begin

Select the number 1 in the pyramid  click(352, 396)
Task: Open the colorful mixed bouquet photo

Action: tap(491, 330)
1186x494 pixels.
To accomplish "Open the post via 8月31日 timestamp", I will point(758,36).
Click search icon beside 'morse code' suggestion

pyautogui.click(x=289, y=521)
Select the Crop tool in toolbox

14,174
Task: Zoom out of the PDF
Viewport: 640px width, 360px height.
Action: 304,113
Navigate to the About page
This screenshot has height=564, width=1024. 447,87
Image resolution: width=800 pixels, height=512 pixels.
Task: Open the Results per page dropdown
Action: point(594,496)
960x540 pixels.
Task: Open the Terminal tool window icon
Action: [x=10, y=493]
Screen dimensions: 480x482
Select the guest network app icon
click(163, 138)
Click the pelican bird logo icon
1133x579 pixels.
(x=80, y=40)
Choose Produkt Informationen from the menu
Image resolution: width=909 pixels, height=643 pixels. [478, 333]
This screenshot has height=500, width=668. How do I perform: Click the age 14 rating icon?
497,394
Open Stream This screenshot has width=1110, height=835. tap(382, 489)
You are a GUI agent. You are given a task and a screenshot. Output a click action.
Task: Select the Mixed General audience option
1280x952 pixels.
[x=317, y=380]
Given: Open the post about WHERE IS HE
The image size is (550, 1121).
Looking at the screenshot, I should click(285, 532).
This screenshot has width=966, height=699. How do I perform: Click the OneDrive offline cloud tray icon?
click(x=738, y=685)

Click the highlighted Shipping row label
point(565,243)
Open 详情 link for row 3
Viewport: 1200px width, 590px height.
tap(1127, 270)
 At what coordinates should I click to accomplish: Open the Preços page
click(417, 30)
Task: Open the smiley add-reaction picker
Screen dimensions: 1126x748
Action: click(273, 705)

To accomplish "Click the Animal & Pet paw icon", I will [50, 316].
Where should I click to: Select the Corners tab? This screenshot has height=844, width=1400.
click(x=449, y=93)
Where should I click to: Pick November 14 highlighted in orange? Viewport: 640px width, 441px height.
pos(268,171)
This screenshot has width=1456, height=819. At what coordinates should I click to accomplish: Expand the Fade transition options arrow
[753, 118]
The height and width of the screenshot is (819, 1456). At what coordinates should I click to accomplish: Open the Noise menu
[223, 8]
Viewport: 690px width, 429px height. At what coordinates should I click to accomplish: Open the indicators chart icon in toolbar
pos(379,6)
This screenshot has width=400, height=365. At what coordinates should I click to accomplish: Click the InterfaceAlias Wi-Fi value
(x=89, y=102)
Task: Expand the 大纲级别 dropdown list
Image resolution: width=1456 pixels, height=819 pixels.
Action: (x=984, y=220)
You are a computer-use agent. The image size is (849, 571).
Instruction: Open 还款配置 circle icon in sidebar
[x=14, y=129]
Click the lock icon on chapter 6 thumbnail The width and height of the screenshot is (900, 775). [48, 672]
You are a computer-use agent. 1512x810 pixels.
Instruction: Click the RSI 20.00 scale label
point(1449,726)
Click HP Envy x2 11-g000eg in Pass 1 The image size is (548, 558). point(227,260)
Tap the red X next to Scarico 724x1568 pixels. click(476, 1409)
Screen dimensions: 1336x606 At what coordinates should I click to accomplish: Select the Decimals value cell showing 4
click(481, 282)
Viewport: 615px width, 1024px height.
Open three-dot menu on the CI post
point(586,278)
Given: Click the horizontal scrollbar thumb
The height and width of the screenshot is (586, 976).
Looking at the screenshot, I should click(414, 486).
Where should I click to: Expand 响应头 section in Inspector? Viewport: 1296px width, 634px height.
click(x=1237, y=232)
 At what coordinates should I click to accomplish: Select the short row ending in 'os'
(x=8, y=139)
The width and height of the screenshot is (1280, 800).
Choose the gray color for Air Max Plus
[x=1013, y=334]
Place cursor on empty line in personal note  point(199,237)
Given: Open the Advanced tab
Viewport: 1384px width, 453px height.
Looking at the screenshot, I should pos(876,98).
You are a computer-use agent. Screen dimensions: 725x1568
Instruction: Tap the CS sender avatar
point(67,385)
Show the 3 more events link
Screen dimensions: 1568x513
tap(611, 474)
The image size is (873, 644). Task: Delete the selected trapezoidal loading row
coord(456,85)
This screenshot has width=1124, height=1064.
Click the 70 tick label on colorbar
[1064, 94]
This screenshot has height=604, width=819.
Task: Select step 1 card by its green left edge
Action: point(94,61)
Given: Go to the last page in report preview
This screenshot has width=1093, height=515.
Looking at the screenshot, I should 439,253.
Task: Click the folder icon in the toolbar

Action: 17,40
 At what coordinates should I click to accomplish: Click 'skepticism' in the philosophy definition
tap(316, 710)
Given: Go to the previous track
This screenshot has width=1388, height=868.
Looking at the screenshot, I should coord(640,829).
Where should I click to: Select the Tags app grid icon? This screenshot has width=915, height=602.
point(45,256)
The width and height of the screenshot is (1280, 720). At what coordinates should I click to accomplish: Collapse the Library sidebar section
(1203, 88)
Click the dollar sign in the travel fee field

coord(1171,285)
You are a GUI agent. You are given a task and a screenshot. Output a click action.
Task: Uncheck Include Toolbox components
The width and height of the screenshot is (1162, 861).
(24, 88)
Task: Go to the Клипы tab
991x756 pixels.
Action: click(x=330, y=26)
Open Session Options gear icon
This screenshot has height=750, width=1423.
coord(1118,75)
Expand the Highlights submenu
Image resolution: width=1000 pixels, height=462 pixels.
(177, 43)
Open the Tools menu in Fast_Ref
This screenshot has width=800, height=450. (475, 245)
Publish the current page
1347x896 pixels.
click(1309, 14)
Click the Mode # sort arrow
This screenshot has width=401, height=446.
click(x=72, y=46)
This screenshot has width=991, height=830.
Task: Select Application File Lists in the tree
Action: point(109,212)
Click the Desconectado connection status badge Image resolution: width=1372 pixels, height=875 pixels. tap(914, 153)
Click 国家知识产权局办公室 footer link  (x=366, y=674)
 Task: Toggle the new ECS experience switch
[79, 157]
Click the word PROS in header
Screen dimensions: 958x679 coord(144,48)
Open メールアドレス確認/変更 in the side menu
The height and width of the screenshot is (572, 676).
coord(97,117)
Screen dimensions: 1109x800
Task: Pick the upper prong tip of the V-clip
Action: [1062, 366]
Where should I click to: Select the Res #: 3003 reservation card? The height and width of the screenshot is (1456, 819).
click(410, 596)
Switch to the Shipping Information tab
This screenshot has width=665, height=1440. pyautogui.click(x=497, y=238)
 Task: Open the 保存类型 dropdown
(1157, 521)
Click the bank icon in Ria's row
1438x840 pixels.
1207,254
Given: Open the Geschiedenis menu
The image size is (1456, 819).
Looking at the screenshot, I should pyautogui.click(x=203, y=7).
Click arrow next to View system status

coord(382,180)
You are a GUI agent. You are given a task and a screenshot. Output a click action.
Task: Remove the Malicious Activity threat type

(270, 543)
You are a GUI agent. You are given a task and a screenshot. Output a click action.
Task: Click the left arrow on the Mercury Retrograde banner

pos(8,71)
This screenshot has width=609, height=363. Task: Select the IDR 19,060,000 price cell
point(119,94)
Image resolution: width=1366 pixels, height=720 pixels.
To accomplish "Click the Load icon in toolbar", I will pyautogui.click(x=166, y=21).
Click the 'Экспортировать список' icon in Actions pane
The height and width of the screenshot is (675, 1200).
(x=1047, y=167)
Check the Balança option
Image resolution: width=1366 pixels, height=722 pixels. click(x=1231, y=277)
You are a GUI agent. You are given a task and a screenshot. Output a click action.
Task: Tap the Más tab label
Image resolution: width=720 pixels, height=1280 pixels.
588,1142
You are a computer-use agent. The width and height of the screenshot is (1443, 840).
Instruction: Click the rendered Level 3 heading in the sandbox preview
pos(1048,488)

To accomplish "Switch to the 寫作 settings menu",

end

• _REQUIRED TASK_
Write out all of the data above again, swapping "pelican" for "heron" and leaving everything else unchanged.

• _REPLY TO THE EXERCISE_
Select the number 1 in the pyramid  click(352, 396)
Task: Open the colorful mixed bouquet photo

Action: tap(491, 330)
1186x494 pixels.
To accomplish "Open the post via 8月31日 timestamp", I will point(758,36).
Click search icon beside 'morse code' suggestion

pyautogui.click(x=289, y=521)
Select the Crop tool in toolbox

14,174
Task: Zoom out of the PDF
Viewport: 640px width, 360px height.
Action: 304,113
Navigate to the About page
This screenshot has height=564, width=1024. 447,87
Image resolution: width=800 pixels, height=512 pixels.
Task: Open the Results per page dropdown
Action: point(594,496)
960x540 pixels.
Task: Open the Terminal tool window icon
Action: [x=10, y=493]
Screen dimensions: 480x482
Select the guest network app icon
click(163, 138)
Click the heron bird logo icon
1133x579 pixels.
(x=80, y=40)
Choose Produkt Informationen from the menu
Image resolution: width=909 pixels, height=643 pixels. [478, 333]
This screenshot has height=500, width=668. How do I perform: Click the age 14 rating icon?
497,394
Open Stream This screenshot has width=1110, height=835. tap(382, 489)
You are a GUI agent. You are given a task and a screenshot. Output a click action.
Task: Select the Mixed General audience option
1280x952 pixels.
[x=317, y=380]
Given: Open the post about WHERE IS HE
The image size is (550, 1121).
Looking at the screenshot, I should click(285, 532).
This screenshot has width=966, height=699. How do I perform: Click the OneDrive offline cloud tray icon?
click(x=738, y=685)

Click the highlighted Shipping row label
point(565,243)
Open 详情 link for row 3
Viewport: 1200px width, 590px height.
tap(1127, 270)
 At what coordinates should I click to accomplish: Open the Preços page
click(417, 30)
Task: Open the smiley add-reaction picker
Screen dimensions: 1126x748
Action: click(273, 705)

To accomplish "Click the Animal & Pet paw icon", I will [50, 316].
Where should I click to: Select the Corners tab? This screenshot has height=844, width=1400.
click(x=449, y=93)
Where should I click to: Pick November 14 highlighted in orange? Viewport: 640px width, 441px height.
pos(268,171)
This screenshot has width=1456, height=819. At what coordinates should I click to accomplish: Expand the Fade transition options arrow
[753, 118]
The height and width of the screenshot is (819, 1456). At what coordinates should I click to accomplish: Open the Noise menu
[223, 8]
Viewport: 690px width, 429px height. At what coordinates should I click to accomplish: Open the indicators chart icon in toolbar
pos(379,6)
This screenshot has width=400, height=365. At what coordinates should I click to accomplish: Click the InterfaceAlias Wi-Fi value
(x=89, y=102)
Task: Expand the 大纲级别 dropdown list
Image resolution: width=1456 pixels, height=819 pixels.
Action: (x=984, y=220)
You are a computer-use agent. The image size is (849, 571).
Instruction: Open 还款配置 circle icon in sidebar
[x=14, y=129]
Click the lock icon on chapter 6 thumbnail The width and height of the screenshot is (900, 775). [48, 672]
You are a computer-use agent. 1512x810 pixels.
Instruction: Click the RSI 20.00 scale label
point(1449,726)
Click HP Envy x2 11-g000eg in Pass 1 The image size is (548, 558). point(227,260)
Tap the red X next to Scarico 724x1568 pixels. click(476, 1409)
Screen dimensions: 1336x606 At what coordinates should I click to accomplish: Select the Decimals value cell showing 4
click(481, 282)
Viewport: 615px width, 1024px height.
Open three-dot menu on the CI post
point(586,278)
Given: Click the horizontal scrollbar thumb
The height and width of the screenshot is (586, 976).
Looking at the screenshot, I should click(414, 486).
Where should I click to: Expand 响应头 section in Inspector? Viewport: 1296px width, 634px height.
click(x=1237, y=232)
 At what coordinates should I click to accomplish: Select the short row ending in 'os'
(x=8, y=139)
The width and height of the screenshot is (1280, 800).
Choose the gray color for Air Max Plus
[x=1013, y=334]
Place cursor on empty line in personal note  point(199,237)
Given: Open the Advanced tab
Viewport: 1384px width, 453px height.
Looking at the screenshot, I should pos(876,98).
You are a computer-use agent. Screen dimensions: 725x1568
Instruction: Tap the CS sender avatar
point(67,385)
Show the 3 more events link
Screen dimensions: 1568x513
tap(611, 474)
The image size is (873, 644). Task: Delete the selected trapezoidal loading row
coord(456,85)
This screenshot has width=1124, height=1064.
Click the 70 tick label on colorbar
[1064, 94]
This screenshot has height=604, width=819.
Task: Select step 1 card by its green left edge
Action: point(94,61)
Given: Go to the last page in report preview
This screenshot has width=1093, height=515.
Looking at the screenshot, I should 439,253.
Task: Click the folder icon in the toolbar

Action: 17,40
 At what coordinates should I click to accomplish: Click 'skepticism' in the philosophy definition
tap(316, 710)
Given: Go to the previous track
This screenshot has width=1388, height=868.
Looking at the screenshot, I should coord(640,829).
Where should I click to: Select the Tags app grid icon? This screenshot has width=915, height=602.
point(45,256)
The width and height of the screenshot is (1280, 720). At what coordinates should I click to accomplish: Collapse the Library sidebar section
(1203, 88)
Click the dollar sign in the travel fee field

coord(1171,285)
You are a GUI agent. You are given a task and a screenshot. Output a click action.
Task: Uncheck Include Toolbox components
The width and height of the screenshot is (1162, 861).
(24, 88)
Task: Go to the Клипы tab
991x756 pixels.
Action: click(x=330, y=26)
Open Session Options gear icon
This screenshot has height=750, width=1423.
coord(1118,75)
Expand the Highlights submenu
Image resolution: width=1000 pixels, height=462 pixels.
(177, 43)
Open the Tools menu in Fast_Ref
This screenshot has width=800, height=450. (475, 245)
Publish the current page
1347x896 pixels.
click(1309, 14)
Click the Mode # sort arrow
This screenshot has width=401, height=446.
click(x=72, y=46)
This screenshot has width=991, height=830.
Task: Select Application File Lists in the tree
Action: point(109,212)
Click the Desconectado connection status badge Image resolution: width=1372 pixels, height=875 pixels. tap(914, 153)
Click 国家知识产权局办公室 footer link  (x=366, y=674)
 Task: Toggle the new ECS experience switch
[79, 157]
Click the word PROS in header
Screen dimensions: 958x679 coord(144,48)
Open メールアドレス確認/変更 in the side menu
The height and width of the screenshot is (572, 676).
coord(97,117)
Screen dimensions: 1109x800
Task: Pick the upper prong tip of the V-clip
Action: [1062, 366]
Where should I click to: Select the Res #: 3003 reservation card? The height and width of the screenshot is (1456, 819).
click(410, 596)
Switch to the Shipping Information tab
This screenshot has width=665, height=1440. pyautogui.click(x=497, y=238)
 Task: Open the 保存类型 dropdown
(1157, 521)
Click the bank icon in Ria's row
1438x840 pixels.
1207,254
Given: Open the Geschiedenis menu
The image size is (1456, 819).
Looking at the screenshot, I should pyautogui.click(x=203, y=7).
Click arrow next to View system status

coord(382,180)
You are a GUI agent. You are given a task and a screenshot. Output a click action.
Task: Remove the Malicious Activity threat type

(270, 543)
You are a GUI agent. You are given a task and a screenshot. Output a click action.
Task: Click the left arrow on the Mercury Retrograde banner

pos(8,71)
This screenshot has width=609, height=363. Task: Select the IDR 19,060,000 price cell
point(119,94)
Image resolution: width=1366 pixels, height=720 pixels.
To accomplish "Click the Load icon in toolbar", I will pyautogui.click(x=166, y=21).
Click the 'Экспортировать список' icon in Actions pane
The height and width of the screenshot is (675, 1200).
(x=1047, y=167)
Check the Balança option
Image resolution: width=1366 pixels, height=722 pixels. click(x=1231, y=277)
You are a GUI agent. You are given a task and a screenshot. Output a click action.
Task: Tap the Más tab label
Image resolution: width=720 pixels, height=1280 pixels.
588,1142
You are a computer-use agent. The width and height of the screenshot is (1443, 840).
Instruction: Click the rendered Level 3 heading in the sandbox preview
pos(1048,488)

To accomplish "Switch to the 寫作 settings menu",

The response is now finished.